Infrastructure demand in Japan has apparently slowed, and JFE Engineering is subsisting on replacement and maintenance contracts in its home market. But the company sees promising demand in emerging nations, especially for waste-management facilities and power plants. Acquiring bright employees from these countries will give JFE Engineering an advantage in providing maintenance and other post-construction services.

The company's overseas branches list openings on their websites and hire year-round. The internship program is partly meant to introduce the company to foreign students who might go on to be future employees or business partners.

JFE Engineering sometimes encourages its interns to later apply for jobs.

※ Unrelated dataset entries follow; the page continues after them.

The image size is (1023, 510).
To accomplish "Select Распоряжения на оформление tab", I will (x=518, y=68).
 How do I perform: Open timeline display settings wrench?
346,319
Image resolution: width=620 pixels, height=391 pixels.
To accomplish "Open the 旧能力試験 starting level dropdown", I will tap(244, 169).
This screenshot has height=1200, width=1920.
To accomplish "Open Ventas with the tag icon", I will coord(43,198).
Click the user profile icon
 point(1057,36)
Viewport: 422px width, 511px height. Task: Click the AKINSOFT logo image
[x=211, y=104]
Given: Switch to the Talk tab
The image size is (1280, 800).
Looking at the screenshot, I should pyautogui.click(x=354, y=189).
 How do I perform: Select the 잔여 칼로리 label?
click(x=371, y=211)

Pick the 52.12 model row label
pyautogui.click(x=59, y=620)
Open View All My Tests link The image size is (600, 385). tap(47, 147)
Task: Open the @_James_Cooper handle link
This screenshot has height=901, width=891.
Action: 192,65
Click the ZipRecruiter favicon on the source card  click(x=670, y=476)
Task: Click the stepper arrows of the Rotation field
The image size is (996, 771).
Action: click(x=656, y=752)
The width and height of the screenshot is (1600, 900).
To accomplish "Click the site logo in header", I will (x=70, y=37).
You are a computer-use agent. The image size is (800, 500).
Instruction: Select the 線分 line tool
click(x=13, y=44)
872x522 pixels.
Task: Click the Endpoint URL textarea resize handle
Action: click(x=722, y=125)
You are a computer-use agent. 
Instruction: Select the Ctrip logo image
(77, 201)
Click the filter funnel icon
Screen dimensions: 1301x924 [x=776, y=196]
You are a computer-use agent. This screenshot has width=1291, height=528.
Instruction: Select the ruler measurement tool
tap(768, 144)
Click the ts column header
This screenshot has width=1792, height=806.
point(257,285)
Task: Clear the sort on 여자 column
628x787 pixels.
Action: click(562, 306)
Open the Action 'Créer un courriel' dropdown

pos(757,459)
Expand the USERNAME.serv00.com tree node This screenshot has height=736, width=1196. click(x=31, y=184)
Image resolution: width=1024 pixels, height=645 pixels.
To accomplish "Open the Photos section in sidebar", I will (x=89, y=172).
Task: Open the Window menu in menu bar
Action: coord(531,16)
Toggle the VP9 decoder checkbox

"Deploying and sending personnel from Japan for each overseas project is costly," said Yasuto Ando, a JFE Engineering executive. "We want to hire talented locals who can hold key positions at our overseas operations."

Accepting foreign interns costs the business 20 million yen ($180,000) or so every year. Considering that off semesters vary from country to country, internships are provided three times a year.

Building industry contacts

The five-week program covers a variety of aspects, from learning the basics of certain products and technologies to learning to manage a project.

The interns also visit sites that make use of JFE Engineering's technology, such as a biomass power generation plant in Mie Prefecture and a smart-agriculture facility in Hokkaido. 

Trainees occasionally have the chance to get to know young Japanese employees. "Interns from abroad are often highly capable and motivated," Ando said, adding that he hopes they also positively influence the Japanese employees.

Among the 80 or so who have already had internships, 13 have been hired at overseas branches and units. One has taken an engineering post at a bridge construction project in Myanmar.

 "The program is not necessarily linked to hiring," Ando said. "But considering that there is greater career mobility overseas, [JFE Engineering and its former interns] might run into each other again one day."

The company is also keen to build a network of industry contacts in emerging nations, and some former interns are playing a role here as well.